WHAT THE TASK REQUIRES:
Since pictures do not belong in the copy, please repeat every record below exactly without them.

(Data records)

BEGIN

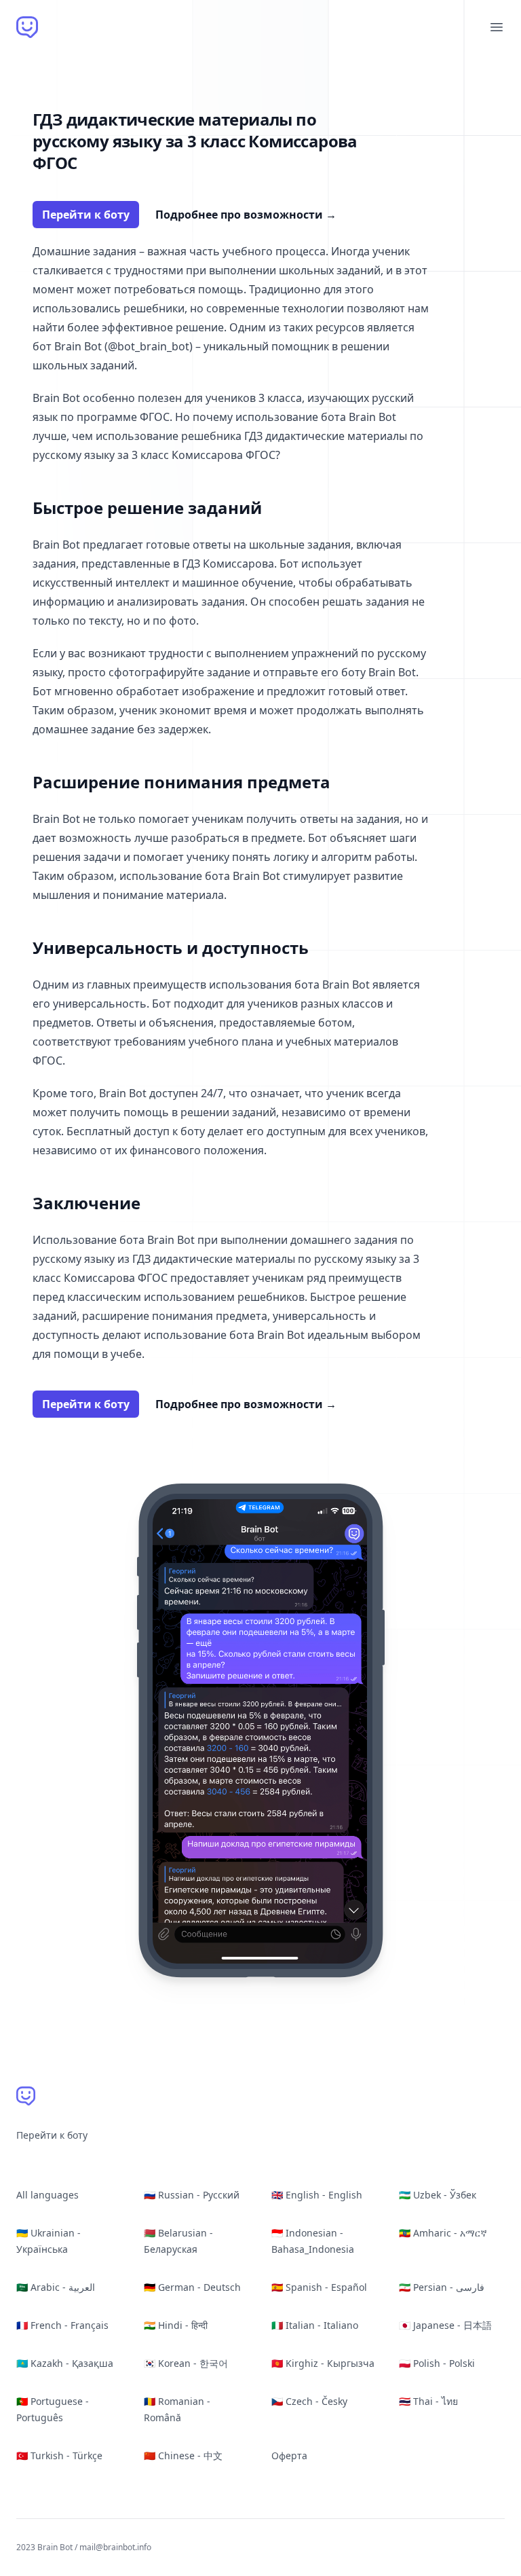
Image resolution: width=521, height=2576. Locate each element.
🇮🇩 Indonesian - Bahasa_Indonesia (312, 2241)
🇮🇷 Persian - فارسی (441, 2287)
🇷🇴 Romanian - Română (177, 2409)
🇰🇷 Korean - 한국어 (186, 2363)
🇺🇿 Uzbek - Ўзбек (437, 2194)
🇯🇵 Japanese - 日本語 (445, 2325)
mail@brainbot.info (115, 2547)
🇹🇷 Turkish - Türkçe (59, 2455)
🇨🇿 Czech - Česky (309, 2401)
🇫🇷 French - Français (62, 2325)
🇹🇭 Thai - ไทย (428, 2401)
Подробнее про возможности (245, 214)
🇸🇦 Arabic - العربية (55, 2287)
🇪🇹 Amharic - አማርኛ (443, 2232)
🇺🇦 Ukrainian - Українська (48, 2241)
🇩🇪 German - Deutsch (192, 2287)
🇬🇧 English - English (316, 2194)
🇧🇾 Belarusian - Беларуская (178, 2241)
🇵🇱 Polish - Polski (437, 2363)
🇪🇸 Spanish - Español (319, 2287)
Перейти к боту (86, 214)
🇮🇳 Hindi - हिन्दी (176, 2325)
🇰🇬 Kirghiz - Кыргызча (322, 2363)
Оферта (289, 2455)
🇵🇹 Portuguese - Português (52, 2409)
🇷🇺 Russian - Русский (191, 2194)
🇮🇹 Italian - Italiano (314, 2325)
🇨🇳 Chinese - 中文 (183, 2455)
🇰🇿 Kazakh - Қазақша (64, 2363)
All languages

END

WRITTEN SOLUTION:
Image resolution: width=521, height=2576. Locate each element.
🇮🇩 Indonesian - Bahasa_Indonesia (312, 2241)
🇮🇷 Persian - فارسی (441, 2287)
🇷🇴 Romanian - Română (177, 2409)
🇰🇷 Korean - 한국어 (186, 2363)
🇺🇿 Uzbek - Ўзбек (437, 2194)
🇯🇵 Japanese - 日本語 (445, 2325)
mail@brainbot.info (115, 2547)
🇹🇷 Turkish - Türkçe (59, 2455)
🇨🇿 Czech - Česky (309, 2401)
🇫🇷 French - Français (62, 2325)
🇹🇭 Thai - ไทย (428, 2401)
Подробнее про возможности (245, 214)
🇸🇦 Arabic - العربية (55, 2287)
🇪🇹 Amharic - አማርኛ (443, 2232)
🇺🇦 Ukrainian - Українська (48, 2241)
🇩🇪 German - Deutsch (192, 2287)
🇬🇧 English - English (316, 2194)
🇧🇾 Belarusian - Беларуская (178, 2241)
🇵🇱 Polish - Polski (437, 2363)
🇪🇸 Spanish - Español (319, 2287)
Перейти к боту (86, 214)
🇮🇳 Hindi - हिन्दी (176, 2325)
🇰🇬 Kirghiz - Кыргызча (322, 2363)
Оферта (289, 2455)
🇵🇹 Portuguese - Português (52, 2409)
🇷🇺 Russian - Русский (191, 2194)
🇮🇹 Italian - Italiano (314, 2325)
🇨🇳 Chinese - 中文 (183, 2455)
🇰🇿 Kazakh - Қазақша (64, 2363)
All languages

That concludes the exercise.